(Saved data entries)
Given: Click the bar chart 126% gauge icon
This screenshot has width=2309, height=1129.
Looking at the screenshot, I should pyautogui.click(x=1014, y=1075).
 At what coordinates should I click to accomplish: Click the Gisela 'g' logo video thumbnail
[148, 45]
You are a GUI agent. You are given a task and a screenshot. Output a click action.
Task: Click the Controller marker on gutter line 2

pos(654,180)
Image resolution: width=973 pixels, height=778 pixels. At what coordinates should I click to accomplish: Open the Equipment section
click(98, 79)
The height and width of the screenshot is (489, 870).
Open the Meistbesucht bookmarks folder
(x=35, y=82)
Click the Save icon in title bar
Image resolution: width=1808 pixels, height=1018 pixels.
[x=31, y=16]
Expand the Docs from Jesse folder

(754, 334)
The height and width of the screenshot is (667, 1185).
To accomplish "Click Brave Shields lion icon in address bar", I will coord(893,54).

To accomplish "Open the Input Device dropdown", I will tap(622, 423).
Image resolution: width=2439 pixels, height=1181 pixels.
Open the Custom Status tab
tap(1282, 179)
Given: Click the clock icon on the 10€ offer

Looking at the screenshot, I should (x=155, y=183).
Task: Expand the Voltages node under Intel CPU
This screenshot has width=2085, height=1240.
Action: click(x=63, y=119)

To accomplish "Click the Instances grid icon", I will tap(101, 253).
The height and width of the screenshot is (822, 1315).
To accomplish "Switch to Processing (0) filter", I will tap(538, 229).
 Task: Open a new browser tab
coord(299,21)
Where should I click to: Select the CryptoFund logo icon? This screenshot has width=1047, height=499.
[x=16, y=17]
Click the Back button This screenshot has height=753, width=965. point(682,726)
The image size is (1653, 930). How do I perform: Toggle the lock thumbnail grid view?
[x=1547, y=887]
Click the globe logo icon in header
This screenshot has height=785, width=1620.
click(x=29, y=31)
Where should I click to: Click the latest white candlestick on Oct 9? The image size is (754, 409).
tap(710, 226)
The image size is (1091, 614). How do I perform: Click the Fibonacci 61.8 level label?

### Task statement
Starting at the line that contains "Where should I click to: Click", copy each line through the last one in the records, exactly, and output nothing else.

### Result for this exercise
Where should I click to: Click the latest white candlestick on Oct 9? The image size is (754, 409).
tap(710, 226)
The image size is (1091, 614). How do I perform: Click the Fibonacci 61.8 level label?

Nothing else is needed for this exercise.